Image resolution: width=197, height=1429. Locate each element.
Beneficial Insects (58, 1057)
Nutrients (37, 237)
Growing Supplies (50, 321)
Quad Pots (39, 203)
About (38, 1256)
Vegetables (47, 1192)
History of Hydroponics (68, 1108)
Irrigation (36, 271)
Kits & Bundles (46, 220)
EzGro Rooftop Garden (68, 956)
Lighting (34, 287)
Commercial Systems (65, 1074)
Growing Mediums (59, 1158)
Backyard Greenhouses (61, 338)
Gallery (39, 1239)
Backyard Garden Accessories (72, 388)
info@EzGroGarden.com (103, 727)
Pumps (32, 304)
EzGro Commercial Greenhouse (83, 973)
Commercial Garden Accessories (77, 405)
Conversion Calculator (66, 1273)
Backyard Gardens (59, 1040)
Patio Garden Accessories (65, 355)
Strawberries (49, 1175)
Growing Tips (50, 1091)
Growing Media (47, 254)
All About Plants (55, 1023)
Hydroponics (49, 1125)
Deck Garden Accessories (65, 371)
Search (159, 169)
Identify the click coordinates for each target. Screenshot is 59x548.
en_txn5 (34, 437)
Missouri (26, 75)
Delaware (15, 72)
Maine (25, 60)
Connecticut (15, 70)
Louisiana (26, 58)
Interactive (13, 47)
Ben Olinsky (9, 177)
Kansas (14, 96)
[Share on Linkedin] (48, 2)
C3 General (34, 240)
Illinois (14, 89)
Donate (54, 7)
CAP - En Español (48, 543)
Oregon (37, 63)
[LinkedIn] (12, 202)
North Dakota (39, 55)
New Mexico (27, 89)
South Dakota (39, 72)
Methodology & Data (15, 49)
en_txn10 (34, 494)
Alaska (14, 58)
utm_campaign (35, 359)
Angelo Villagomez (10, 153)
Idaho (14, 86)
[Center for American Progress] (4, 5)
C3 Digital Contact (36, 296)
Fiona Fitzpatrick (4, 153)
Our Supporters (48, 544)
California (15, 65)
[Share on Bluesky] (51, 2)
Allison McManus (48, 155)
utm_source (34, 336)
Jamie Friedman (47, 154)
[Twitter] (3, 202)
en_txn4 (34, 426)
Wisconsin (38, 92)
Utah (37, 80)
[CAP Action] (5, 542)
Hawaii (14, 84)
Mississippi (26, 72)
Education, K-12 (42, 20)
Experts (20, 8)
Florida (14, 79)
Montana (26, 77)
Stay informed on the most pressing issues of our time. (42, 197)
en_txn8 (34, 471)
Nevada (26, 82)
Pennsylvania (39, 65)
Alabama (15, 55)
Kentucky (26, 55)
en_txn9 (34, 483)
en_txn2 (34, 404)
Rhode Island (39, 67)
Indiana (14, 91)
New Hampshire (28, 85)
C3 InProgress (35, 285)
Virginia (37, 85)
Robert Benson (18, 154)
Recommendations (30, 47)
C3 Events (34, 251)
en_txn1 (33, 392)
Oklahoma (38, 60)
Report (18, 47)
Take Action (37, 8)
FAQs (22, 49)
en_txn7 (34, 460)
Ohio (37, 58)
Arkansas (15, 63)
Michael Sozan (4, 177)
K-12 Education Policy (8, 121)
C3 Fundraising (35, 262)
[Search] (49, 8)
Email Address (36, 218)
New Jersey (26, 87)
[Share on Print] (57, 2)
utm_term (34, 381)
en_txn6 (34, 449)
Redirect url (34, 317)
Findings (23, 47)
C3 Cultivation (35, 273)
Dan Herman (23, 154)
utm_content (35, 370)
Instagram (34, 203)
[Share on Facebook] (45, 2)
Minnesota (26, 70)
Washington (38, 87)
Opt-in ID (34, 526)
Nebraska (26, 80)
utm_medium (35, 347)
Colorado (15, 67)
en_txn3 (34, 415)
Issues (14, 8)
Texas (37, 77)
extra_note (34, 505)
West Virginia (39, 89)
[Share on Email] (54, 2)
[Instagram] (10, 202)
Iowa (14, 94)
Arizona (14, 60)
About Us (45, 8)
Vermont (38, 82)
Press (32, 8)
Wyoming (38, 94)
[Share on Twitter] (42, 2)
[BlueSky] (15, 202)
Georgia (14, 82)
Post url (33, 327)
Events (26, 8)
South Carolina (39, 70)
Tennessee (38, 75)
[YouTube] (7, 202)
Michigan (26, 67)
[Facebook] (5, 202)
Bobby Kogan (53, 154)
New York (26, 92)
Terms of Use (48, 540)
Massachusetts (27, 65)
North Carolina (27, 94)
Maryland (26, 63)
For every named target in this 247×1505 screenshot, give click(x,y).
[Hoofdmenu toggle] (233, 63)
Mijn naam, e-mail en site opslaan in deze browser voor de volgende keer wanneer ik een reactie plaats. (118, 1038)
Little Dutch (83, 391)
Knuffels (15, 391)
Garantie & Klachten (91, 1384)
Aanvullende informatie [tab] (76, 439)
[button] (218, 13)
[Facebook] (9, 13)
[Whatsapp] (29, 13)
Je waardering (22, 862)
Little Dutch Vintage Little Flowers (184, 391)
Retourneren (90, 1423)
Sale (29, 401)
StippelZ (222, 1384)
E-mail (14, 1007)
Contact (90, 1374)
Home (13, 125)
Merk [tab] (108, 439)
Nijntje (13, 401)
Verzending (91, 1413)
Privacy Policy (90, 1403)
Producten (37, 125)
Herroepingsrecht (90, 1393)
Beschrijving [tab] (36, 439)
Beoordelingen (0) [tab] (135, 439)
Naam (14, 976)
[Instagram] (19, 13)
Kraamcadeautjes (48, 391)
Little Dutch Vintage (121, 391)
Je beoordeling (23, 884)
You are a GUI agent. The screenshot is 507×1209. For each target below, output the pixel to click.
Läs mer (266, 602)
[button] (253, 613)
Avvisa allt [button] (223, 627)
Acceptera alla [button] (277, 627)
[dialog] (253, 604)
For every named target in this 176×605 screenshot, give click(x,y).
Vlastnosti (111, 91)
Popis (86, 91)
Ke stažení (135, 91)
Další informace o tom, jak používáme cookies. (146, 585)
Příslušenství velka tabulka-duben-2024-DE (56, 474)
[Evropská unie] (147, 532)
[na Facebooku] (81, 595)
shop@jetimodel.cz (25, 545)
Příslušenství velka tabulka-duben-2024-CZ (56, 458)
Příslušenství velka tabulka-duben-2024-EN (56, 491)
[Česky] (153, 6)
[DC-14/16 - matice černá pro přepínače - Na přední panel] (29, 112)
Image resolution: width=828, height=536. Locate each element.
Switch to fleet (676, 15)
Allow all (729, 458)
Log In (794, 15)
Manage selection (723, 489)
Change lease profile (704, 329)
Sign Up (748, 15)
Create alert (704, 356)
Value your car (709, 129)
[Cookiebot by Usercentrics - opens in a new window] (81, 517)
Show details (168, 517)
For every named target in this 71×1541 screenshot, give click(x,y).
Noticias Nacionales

* _Your task_
Reproduce all of the lines above word for word, in the same order.

* _Answer to the task_
Image resolution: width=197, height=1429. Locate each element.
Beneficial Insects (58, 1057)
Nutrients (37, 237)
Growing Supplies (50, 321)
Quad Pots (39, 203)
About (38, 1256)
Vegetables (47, 1192)
History of Hydroponics (68, 1108)
Irrigation (36, 271)
Kits & Bundles (46, 220)
EzGro Rooftop Garden (68, 956)
Lighting (34, 287)
Commercial Systems (65, 1074)
Growing Mediums (59, 1158)
Backyard Greenhouses (61, 338)
Gallery (39, 1239)
Backyard Garden Accessories (72, 388)
info@EzGroGarden.com (103, 727)
Pumps (32, 304)
EzGro Commercial Greenhouse (83, 973)
Commercial Garden Accessories (77, 405)
Conversion Calculator (66, 1273)
Backyard Gardens (59, 1040)
Patio Garden Accessories (65, 355)
Strawberries (49, 1175)
Growing Tips (50, 1091)
Growing Media (47, 254)
All About Plants (55, 1023)
Hydroponics (49, 1125)
Deck Garden Accessories (65, 371)
Search (159, 169)
Identify the click coordinates for each target. Screenshot is 59x548.
en_txn5 (34, 437)
Missouri (26, 75)
Delaware (15, 72)
Maine (25, 60)
Connecticut (15, 70)
Louisiana (26, 58)
Interactive (13, 47)
Ben Olinsky (9, 177)
Kansas (14, 96)
[Share on Linkedin] (48, 2)
C3 General (34, 240)
Illinois (14, 89)
Donate (54, 7)
CAP - En Español (48, 543)
Oregon (37, 63)
[LinkedIn] (12, 202)
North Dakota (39, 55)
New Mexico (27, 89)
South Dakota (39, 72)
Methodology & Data (15, 49)
en_txn10 (34, 494)
Alaska (14, 58)
utm_campaign (35, 359)
Angelo Villagomez (10, 153)
Idaho (14, 86)
[Center for American Progress] (4, 5)
C3 Digital Contact (36, 296)
Fiona Fitzpatrick (4, 153)
Our Supporters (48, 544)
California (15, 65)
[Share on Bluesky] (51, 2)
Allison McManus (48, 155)
utm_source (34, 336)
Jamie Friedman (47, 154)
[Twitter] (3, 202)
en_txn4 (34, 426)
Wisconsin (38, 92)
Utah (37, 80)
[CAP Action] (5, 542)
Hawaii (14, 84)
Mississippi (26, 72)
Education, K-12 (42, 20)
Experts (20, 8)
Florida (14, 79)
Montana (26, 77)
Stay informed on the most pressing issues of our time. (42, 197)
en_txn8 (34, 471)
Nevada (26, 82)
Pennsylvania (39, 65)
Alabama (15, 55)
Kentucky (26, 55)
en_txn9 (34, 483)
en_txn2 (34, 404)
Rhode Island (39, 67)
Indiana (14, 91)
New Hampshire (28, 85)
C3 InProgress (35, 285)
Virginia (37, 85)
Robert Benson (18, 154)
Recommendations (30, 47)
C3 Events (34, 251)
en_txn1 (33, 392)
Oklahoma (38, 60)
Report (18, 47)
Take Action (37, 8)
FAQs (22, 49)
en_txn7 (34, 460)
Ohio (37, 58)
Arkansas (15, 63)
Michael Sozan (4, 177)
K-12 Education Policy (8, 121)
C3 Fundraising (35, 262)
[Search] (49, 8)
Email Address (36, 218)
New Jersey (26, 87)
[Share on Print] (57, 2)
utm_term (34, 381)
en_txn6 (34, 449)
Redirect url (34, 317)
Findings (23, 47)
C3 Cultivation (35, 273)
Dan Herman (23, 154)
utm_content (35, 370)
Instagram (34, 203)
[Share on Facebook] (45, 2)
Minnesota (26, 70)
Washington (38, 87)
Opt-in ID (34, 526)
Nebraska (26, 80)
utm_medium (35, 347)
Colorado (15, 67)
en_txn3 (34, 415)
Issues (14, 8)
Texas (37, 77)
extra_note (34, 505)
West Virginia (39, 89)
[Share on Email] (54, 2)
[Instagram] (10, 202)
Iowa (14, 94)
Arizona (14, 60)
About Us (45, 8)
Vermont (38, 82)
Press (32, 8)
Wyoming (38, 94)
[Share on Twitter] (42, 2)
[BlueSky] (15, 202)
Georgia (14, 82)
Post url (33, 327)
Events (26, 8)
South Carolina (39, 70)
Tennessee (38, 75)
[YouTube] (7, 202)
Michigan (26, 67)
[Facebook] (5, 202)
Bobby Kogan (53, 154)
New York (26, 92)
Terms of Use (48, 540)
Massachusetts (27, 65)
North Carolina (27, 94)
Maryland (26, 63)
For every named target in this 247×1505 screenshot, give click(x,y).
[Hoofdmenu toggle] (233, 63)
Mijn naam, e-mail en site opslaan in deze browser voor de volgende keer wanneer ik een reactie plaats. (118, 1038)
Little Dutch (83, 391)
Knuffels (15, 391)
Garantie & Klachten (91, 1384)
Aanvullende informatie [tab] (76, 439)
[button] (218, 13)
[Facebook] (9, 13)
[Whatsapp] (29, 13)
Je waardering (22, 862)
Little Dutch Vintage Little Flowers (184, 391)
Retourneren (90, 1423)
Sale (29, 401)
StippelZ (222, 1384)
E-mail (14, 1007)
Contact (90, 1374)
Home (13, 125)
Merk [tab] (108, 439)
Nijntje (13, 401)
Verzending (91, 1413)
Privacy Policy (90, 1403)
Producten (37, 125)
Herroepingsrecht (90, 1393)
Beschrijving [tab] (36, 439)
Beoordelingen (0) [tab] (135, 439)
Naam (14, 976)
[Instagram] (19, 13)
Kraamcadeautjes (48, 391)
Little Dutch Vintage (121, 391)
Je beoordeling (23, 884)
You are a GUI agent. The screenshot is 507×1209. For each target below, output the pixel to click.
Läs mer (266, 602)
[button] (253, 613)
Avvisa allt [button] (223, 627)
Acceptera alla [button] (277, 627)
[dialog] (253, 604)
For every named target in this 176×605 screenshot, give click(x,y).
Vlastnosti (111, 91)
Popis (86, 91)
Ke stažení (135, 91)
Další informace o tom, jak používáme cookies. (146, 585)
Příslušenství velka tabulka-duben-2024-DE (56, 474)
[Evropská unie] (147, 532)
[na Facebooku] (81, 595)
shop@jetimodel.cz (25, 545)
Příslušenství velka tabulka-duben-2024-CZ (56, 458)
Příslušenství velka tabulka-duben-2024-EN (56, 491)
[Česky] (153, 6)
[DC-14/16 - matice černá pro přepínače - Na přední panel] (29, 112)
Image resolution: width=828, height=536. Locate each element.
Switch to fleet (676, 15)
Allow all (729, 458)
Log In (794, 15)
Manage selection (723, 489)
Change lease profile (704, 329)
Sign Up (748, 15)
Create alert (704, 356)
Value your car (709, 129)
[Cookiebot by Usercentrics - opens in a new window] (81, 517)
Show details (168, 517)
For every named target in this 71×1541 screenshot, give click(x,y).
Noticias Nacionales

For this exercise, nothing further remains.